The Trump administration has officially abandoned affirmative action, having decided that African Americans and Latinos no longer need any additional breaks and can pull themselves up by their own shoelaces.
Trump forgot that his son-in-Law Jared Kushner was the beneficiary of affirmative action. As detailed by journalist Daniel Golden in a book about preferential treatment for rich boys, Kushner’s dad gave Harvard a couple of million dollars, although no one in the family ever went to Harvard. This cleared the way for Jared’s admission, who vaulted over better qualified applicants from the same high school. Golden’s Book is called “The Price of Admission: How America’s Ruling Class Buys Its Way into Elite Colleges—and Who Gets Left Outside the Gates.”
I’m not sure how Donald got into the Wharton School. It surely wasn’t grades or brains or even athletic skills (remember that the bone spur in his foot enabled him to avoid the Vietnam draft, his fifth deferment).
The story begins:
WASHINGTON — The Trump administration will encourage the nation’s school superintendents and college presidents to adopt race-blind admissions standards, abandoning an Obama administration policy that called on universities to consider race as a factor in diversifying their campuses, Trump administration officials said.
Last November, Attorney General Jeff Sessions asked the Justice Department to re-evaluate past policies that he believed pushed the department to act beyond what the law, the Constitution and the Supreme Court had required, Devin M. O’Malley, a Justice Department spokesman said.
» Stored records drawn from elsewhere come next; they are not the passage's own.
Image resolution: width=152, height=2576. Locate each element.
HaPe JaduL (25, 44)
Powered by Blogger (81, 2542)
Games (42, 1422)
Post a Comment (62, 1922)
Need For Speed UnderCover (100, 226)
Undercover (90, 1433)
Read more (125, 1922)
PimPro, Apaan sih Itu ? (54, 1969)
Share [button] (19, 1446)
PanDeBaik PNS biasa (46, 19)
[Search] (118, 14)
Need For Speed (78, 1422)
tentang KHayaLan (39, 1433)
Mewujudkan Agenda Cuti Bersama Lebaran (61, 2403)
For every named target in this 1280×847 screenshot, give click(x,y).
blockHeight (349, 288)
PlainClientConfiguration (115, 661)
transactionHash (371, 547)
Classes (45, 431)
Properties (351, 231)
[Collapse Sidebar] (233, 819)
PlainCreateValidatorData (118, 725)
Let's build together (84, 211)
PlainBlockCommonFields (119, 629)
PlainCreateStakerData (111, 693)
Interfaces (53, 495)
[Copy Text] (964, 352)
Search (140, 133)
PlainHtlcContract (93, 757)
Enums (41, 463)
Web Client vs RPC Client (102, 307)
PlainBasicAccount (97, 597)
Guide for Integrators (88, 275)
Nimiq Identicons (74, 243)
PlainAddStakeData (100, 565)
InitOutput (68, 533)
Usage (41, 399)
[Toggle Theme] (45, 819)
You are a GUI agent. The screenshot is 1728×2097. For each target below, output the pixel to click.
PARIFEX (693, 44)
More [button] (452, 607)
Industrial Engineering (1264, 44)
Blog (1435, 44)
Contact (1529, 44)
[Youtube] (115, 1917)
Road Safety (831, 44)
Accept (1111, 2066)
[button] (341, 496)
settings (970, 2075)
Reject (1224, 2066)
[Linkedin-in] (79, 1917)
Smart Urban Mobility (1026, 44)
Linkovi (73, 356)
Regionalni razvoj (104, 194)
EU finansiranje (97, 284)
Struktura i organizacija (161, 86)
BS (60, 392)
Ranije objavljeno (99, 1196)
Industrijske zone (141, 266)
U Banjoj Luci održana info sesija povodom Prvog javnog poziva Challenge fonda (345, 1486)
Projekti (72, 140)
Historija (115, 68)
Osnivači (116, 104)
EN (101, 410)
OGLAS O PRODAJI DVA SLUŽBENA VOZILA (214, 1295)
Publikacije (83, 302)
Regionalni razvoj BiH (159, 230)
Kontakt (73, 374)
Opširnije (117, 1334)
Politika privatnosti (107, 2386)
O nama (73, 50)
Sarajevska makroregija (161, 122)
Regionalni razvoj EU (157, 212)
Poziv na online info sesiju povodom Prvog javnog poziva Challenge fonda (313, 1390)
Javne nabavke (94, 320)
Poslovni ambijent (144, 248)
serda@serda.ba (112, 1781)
As part of that process, the Justice Department rescinded seven policy guidances from the Education Department’s civil rights division on Tuesday.
“The executive branch cannot circumvent Congress or the courts by creating guidance that goes beyond the law and — in some instances — stays on the books for decades,” Mr. O’Malley said.
The Supreme Court has steadily narrowed the ways that schools can consider race when trying to diversify their student bodies. But it has not banned the practice.
Now, affirmative action is at a crossroads. The Trump administration is moving against any use of race as a measurement of diversity in education. And the retirement of Justice Anthony M. Kennedy at the end of this month will leave the court without its swing vote on affirmative action and allow President Trump to nominate a justice opposed to a policy that for decades has tried to integrate elite educational institutions.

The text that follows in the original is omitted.